This detailed description is merely intended to teach a person skilled in the art
further details for practicing preferred aspects present teachings and is not intended
to limit the scope of the invention. Only the claims define the scope of the claimed
invention. Therefore combinations of features and steps disclosed in the following
detail description may not be necessary to practice the invention in the broadest
sense, and are instead taught merely to particularly describe some representative
examples of the invention, which detailed description will now be given with reference
to the accompanying drawings.
[0018] FIGS. 1 to 8 show the detailed structure of a representative embodiment. FIG. 1 shows
a representative screw driver 1 having a main body 2, a handle portion 3 and a nose
portion 4. A trigger type main switch 5 is provided at a base end of the handle portion
3. When the main switch 5 is pulled, an electric motor 10 provided within the main
body portion 2 is actuated.
[0019] FIGS. 2 and 3 show the detailed structure of the main body 2 and the nose portion
3. However, to improve clarity, FIGS. 2 and 3 only show the forward end of the main
body 2. A pinion gear 10a is attached to an output shaft of the electric motor 10
and is engaged with a driving gear 11, which is coupled to a driving shaft 12. A forward
end of the driving shaft 12 (left-sided end portion in FIG. 2 and 3) is supported
by a spindle 20. A rear end of the driving shaft 12 (right-sided end portion in FIG.
2 and 3) is supported by a bearing 14, such that the driving shaft 12 can rotate and
the driving shaft 12 can move in an axial direction of the driving shaft 12. A thrust
bearing 13 and a bearing plate 15 are provided between the bearing 14 and the driving
gear 11. The driving shaft 12 also can move in the axial direction with respect to
the thrust bearing 13 and the bearing plate 15.

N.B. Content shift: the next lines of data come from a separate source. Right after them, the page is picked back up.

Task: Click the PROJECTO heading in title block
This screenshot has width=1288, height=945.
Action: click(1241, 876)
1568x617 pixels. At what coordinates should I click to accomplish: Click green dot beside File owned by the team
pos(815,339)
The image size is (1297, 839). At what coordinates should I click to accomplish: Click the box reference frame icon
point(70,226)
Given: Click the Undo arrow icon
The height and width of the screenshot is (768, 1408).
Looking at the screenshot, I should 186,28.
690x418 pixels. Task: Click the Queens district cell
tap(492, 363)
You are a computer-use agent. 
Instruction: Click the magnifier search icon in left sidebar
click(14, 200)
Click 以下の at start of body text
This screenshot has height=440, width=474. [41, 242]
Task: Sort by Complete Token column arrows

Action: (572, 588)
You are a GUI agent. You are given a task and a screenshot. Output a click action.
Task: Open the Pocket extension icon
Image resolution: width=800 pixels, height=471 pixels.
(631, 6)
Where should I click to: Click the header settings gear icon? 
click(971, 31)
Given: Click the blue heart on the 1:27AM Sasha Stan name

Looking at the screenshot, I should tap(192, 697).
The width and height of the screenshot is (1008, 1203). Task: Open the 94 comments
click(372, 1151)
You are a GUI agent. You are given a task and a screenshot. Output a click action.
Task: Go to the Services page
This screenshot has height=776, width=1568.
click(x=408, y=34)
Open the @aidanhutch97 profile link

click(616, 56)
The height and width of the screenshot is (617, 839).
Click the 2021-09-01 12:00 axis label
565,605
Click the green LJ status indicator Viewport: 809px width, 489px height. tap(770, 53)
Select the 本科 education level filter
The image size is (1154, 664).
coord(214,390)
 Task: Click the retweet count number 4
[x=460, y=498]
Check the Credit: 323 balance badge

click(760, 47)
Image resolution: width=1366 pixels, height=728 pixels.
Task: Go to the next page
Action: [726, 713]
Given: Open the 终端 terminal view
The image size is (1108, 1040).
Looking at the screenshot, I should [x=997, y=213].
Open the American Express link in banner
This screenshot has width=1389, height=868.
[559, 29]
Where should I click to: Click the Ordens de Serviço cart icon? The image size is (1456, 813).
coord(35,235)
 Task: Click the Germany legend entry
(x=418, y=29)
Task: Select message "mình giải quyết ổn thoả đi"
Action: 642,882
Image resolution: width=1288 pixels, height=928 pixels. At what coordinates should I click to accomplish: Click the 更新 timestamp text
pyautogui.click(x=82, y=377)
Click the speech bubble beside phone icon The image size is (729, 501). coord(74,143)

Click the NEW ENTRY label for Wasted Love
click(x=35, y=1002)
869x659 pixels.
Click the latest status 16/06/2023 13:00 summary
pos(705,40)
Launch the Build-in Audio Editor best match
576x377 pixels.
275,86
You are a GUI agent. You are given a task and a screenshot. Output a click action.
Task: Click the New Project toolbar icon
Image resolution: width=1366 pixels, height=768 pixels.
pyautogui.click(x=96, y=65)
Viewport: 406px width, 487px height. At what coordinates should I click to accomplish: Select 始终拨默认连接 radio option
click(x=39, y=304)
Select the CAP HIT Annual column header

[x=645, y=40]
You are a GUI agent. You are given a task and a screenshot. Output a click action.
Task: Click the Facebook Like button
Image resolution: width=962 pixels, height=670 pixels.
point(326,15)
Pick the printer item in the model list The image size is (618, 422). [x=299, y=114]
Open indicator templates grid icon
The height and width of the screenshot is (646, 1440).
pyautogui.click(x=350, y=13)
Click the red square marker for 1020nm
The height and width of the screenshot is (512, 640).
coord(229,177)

[0020] A silent clutch CL is preferably provided between the driving gear 11 and the spindle
20. The silent clutch CL may transmit the torque of the driving shaft 12 to the spindle
20 by utilizing the engagement of clutch teeth that will be described in detail below.
[0021] A representative detailed structure of the silent clutch CL is shown in FIGS. 4-8.
Clutch teeth 30 are provided on a forward end surface of the driving gear 11 (left-sided
surface of the driving gear 11 in the drawings) at constant intervals. Clutch pins
31 are provided between the clutch teeth 30 and each clutch pin 31 projects towards
the forward end, such that each clutch pin 31 can be inclined. Each clutch pin 31
includes a head portion 31a that has an approximately hemispheric shape, and an engagement
pin portion 31b that projects from the head portion 31a towards the forward end. The
head portion 31a is inserted into a hemispheric receiving hole 11a formed on a rear
end surface of the driving gear 11 (right-side surface of the driving gear 11 in the
drawings). An engagement pin portion 31b is inserted into and penetrates through an
insertion hole 11b. A concave portion 11c is formed on a rear side of the insertion
hole 11b in the rotating direction of the driving gear 11 (right side in FIGS. 4 through
8). The concave portion 11c enables the clutch pin 31 to be inclined towards the rear
side in the rotating direction of the driving gear 11 (see FIGS. 6 and 7).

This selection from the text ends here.